OBJECTIVE
Rewrite the items from the first line through the line containing "Wardens Reports: (43, 244)", swapping every "Reports" for "Updates" and leaving everything else as it is.

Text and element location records
— BEGIN —

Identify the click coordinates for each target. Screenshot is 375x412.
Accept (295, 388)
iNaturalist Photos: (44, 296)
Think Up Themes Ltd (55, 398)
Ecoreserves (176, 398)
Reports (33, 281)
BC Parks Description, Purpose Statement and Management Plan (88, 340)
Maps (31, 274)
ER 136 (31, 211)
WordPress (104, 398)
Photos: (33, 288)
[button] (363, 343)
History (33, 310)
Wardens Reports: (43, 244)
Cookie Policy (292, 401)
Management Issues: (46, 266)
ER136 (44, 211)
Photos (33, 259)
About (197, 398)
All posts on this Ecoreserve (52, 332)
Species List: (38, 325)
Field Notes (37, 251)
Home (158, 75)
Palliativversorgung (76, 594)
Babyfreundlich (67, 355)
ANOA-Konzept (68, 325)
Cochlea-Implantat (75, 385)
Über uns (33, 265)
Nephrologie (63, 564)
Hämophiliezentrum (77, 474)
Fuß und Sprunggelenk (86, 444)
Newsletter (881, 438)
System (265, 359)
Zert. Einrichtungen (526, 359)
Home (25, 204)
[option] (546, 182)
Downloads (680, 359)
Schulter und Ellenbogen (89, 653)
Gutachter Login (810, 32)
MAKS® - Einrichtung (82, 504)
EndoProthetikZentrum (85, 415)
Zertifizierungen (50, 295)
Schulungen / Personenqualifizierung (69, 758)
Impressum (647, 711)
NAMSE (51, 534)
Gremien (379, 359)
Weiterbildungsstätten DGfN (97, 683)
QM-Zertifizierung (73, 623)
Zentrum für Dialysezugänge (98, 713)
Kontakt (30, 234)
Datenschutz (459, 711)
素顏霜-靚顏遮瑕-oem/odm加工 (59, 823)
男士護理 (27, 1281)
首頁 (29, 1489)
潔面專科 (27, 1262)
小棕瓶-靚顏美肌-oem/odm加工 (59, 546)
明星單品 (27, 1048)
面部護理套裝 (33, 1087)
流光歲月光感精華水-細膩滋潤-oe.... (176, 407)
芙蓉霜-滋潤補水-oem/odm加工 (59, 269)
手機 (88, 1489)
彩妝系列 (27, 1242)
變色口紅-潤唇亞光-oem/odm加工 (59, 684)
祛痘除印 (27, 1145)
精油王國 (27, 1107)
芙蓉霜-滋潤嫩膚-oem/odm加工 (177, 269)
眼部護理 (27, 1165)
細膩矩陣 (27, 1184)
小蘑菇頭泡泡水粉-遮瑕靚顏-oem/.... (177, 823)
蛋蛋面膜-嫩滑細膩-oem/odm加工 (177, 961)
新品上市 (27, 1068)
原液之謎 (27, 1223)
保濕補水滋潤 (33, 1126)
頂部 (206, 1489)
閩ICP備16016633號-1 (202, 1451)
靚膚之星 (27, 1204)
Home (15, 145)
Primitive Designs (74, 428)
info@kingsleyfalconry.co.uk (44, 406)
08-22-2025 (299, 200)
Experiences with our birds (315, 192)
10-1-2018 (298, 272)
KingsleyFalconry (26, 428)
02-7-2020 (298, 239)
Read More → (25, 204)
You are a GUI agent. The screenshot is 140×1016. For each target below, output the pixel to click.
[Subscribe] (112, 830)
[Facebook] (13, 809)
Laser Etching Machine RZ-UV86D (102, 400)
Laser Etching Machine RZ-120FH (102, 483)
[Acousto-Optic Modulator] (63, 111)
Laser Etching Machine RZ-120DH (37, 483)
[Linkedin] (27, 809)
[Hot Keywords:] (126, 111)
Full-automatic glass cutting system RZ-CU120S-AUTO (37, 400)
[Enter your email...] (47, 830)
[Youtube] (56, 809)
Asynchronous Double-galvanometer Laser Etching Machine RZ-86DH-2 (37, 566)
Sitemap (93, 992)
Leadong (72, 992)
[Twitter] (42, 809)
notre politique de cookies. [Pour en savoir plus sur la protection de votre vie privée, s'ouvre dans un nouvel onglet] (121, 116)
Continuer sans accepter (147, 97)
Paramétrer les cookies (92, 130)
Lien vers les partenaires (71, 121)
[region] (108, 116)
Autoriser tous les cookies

— END —

SOLUTION TO THE EXERCISE
Identify the click coordinates for each target. Screenshot is 375x412.
Accept (295, 388)
iNaturalist Photos: (44, 296)
Think Up Themes Ltd (55, 398)
Ecoreserves (176, 398)
Updates (33, 281)
BC Parks Description, Purpose Statement and Management Plan (88, 340)
Maps (31, 274)
ER 136 (31, 211)
WordPress (104, 398)
Photos: (33, 288)
[button] (363, 343)
History (33, 310)
Wardens Updates: (43, 244)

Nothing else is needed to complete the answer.